— start of LISTING —

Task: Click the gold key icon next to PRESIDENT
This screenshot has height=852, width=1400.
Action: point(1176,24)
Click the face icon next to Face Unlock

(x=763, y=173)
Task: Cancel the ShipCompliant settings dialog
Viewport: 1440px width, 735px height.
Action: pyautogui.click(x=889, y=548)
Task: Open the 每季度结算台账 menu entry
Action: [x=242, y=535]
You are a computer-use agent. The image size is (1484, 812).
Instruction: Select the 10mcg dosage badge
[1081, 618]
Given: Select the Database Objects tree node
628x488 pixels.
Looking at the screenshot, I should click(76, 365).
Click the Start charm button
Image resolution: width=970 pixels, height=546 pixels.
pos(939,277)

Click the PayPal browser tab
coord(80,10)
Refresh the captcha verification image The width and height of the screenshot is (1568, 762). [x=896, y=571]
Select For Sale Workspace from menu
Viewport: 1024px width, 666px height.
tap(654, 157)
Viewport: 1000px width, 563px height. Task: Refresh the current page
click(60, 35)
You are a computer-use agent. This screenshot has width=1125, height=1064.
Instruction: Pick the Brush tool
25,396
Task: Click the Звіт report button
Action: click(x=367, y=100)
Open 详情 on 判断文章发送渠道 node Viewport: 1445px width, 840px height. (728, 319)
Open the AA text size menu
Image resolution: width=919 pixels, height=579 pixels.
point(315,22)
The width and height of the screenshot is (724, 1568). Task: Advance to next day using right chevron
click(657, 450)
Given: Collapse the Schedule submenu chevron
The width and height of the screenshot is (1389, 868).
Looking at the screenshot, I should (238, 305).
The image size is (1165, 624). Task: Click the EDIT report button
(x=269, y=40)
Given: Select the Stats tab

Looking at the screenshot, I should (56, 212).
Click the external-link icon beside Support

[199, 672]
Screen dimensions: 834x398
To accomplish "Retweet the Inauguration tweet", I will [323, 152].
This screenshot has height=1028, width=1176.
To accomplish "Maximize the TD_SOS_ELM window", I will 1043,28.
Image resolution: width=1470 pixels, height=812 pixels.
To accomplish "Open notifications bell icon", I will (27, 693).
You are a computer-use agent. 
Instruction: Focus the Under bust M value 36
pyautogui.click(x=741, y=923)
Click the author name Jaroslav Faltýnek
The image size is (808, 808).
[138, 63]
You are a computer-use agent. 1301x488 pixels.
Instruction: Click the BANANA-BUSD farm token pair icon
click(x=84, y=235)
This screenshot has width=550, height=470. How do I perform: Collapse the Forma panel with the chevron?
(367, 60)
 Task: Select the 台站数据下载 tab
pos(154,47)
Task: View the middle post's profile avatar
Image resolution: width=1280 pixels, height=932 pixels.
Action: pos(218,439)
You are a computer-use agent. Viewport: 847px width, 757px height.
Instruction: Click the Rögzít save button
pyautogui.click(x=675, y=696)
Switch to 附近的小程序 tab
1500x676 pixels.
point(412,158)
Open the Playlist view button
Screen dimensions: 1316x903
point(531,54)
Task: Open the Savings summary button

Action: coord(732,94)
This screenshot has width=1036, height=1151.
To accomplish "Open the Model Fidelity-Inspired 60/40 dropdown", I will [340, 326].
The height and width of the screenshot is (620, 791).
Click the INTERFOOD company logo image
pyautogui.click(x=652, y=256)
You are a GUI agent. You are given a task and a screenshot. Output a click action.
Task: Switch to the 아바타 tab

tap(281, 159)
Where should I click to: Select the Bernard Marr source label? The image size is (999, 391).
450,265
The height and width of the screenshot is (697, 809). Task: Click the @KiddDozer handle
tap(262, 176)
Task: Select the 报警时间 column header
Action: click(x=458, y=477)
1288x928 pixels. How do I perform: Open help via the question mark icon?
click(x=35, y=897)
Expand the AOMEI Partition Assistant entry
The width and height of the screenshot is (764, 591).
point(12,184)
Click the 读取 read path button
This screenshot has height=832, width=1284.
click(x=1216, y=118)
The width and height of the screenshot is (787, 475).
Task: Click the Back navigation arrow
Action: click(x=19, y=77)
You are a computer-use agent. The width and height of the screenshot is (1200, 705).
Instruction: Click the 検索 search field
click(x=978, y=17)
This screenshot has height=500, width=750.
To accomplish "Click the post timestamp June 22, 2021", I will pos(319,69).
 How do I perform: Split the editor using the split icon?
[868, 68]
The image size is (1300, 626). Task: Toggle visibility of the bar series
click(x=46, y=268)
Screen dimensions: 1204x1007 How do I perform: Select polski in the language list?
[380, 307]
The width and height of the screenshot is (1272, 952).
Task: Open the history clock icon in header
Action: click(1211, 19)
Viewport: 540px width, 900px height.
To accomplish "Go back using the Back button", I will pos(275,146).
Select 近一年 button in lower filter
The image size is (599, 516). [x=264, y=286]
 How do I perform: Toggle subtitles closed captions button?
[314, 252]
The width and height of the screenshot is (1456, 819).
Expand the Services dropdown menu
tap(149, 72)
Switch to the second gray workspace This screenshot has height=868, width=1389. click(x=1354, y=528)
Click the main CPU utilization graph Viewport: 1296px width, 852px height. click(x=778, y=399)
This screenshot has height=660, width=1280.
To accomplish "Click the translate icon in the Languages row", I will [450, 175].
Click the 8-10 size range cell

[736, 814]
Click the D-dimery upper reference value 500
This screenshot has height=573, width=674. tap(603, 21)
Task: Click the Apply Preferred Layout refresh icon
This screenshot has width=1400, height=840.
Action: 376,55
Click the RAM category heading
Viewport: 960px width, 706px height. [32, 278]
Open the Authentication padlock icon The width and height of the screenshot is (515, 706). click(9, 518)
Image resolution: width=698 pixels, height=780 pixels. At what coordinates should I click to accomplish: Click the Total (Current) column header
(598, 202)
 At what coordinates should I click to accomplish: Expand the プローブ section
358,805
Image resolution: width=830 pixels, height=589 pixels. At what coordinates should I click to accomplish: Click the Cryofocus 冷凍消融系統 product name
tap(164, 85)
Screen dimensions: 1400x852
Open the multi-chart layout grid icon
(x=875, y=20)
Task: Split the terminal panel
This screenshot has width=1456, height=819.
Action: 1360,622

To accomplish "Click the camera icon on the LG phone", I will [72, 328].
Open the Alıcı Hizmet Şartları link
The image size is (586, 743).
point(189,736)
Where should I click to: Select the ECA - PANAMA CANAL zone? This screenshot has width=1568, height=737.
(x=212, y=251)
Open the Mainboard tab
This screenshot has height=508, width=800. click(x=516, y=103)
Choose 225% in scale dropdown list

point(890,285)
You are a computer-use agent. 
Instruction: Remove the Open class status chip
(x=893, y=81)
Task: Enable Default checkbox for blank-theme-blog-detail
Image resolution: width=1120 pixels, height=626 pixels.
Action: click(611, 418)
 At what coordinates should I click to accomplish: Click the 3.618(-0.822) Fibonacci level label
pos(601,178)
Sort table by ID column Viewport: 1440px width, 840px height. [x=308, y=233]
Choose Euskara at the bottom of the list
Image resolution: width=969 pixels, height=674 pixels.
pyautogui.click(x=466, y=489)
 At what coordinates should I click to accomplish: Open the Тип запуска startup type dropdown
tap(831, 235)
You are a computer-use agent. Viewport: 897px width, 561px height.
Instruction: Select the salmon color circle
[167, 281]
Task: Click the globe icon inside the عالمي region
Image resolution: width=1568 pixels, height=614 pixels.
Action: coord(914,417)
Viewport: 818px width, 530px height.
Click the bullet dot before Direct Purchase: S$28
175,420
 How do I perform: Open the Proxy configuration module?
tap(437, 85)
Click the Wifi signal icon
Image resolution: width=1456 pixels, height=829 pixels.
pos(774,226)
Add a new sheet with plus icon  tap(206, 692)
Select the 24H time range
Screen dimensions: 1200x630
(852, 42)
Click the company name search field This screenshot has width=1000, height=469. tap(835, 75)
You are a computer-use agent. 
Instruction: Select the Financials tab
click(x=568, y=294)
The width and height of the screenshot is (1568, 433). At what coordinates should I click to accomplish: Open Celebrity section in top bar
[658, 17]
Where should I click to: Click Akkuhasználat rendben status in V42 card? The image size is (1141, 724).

— end of LISTING —

Extract the lines starting at the one containing "Screen dimensions: 834x398" and ending at the one containing "will (27, 693).", and reproduce them exactly with nothing changed.

▶ _RESULT FOR THIS EXERCISE_
Screen dimensions: 834x398
To accomplish "Retweet the Inauguration tweet", I will [323, 152].
This screenshot has height=1028, width=1176.
To accomplish "Maximize the TD_SOS_ELM window", I will 1043,28.
Image resolution: width=1470 pixels, height=812 pixels.
To accomplish "Open notifications bell icon", I will (27, 693).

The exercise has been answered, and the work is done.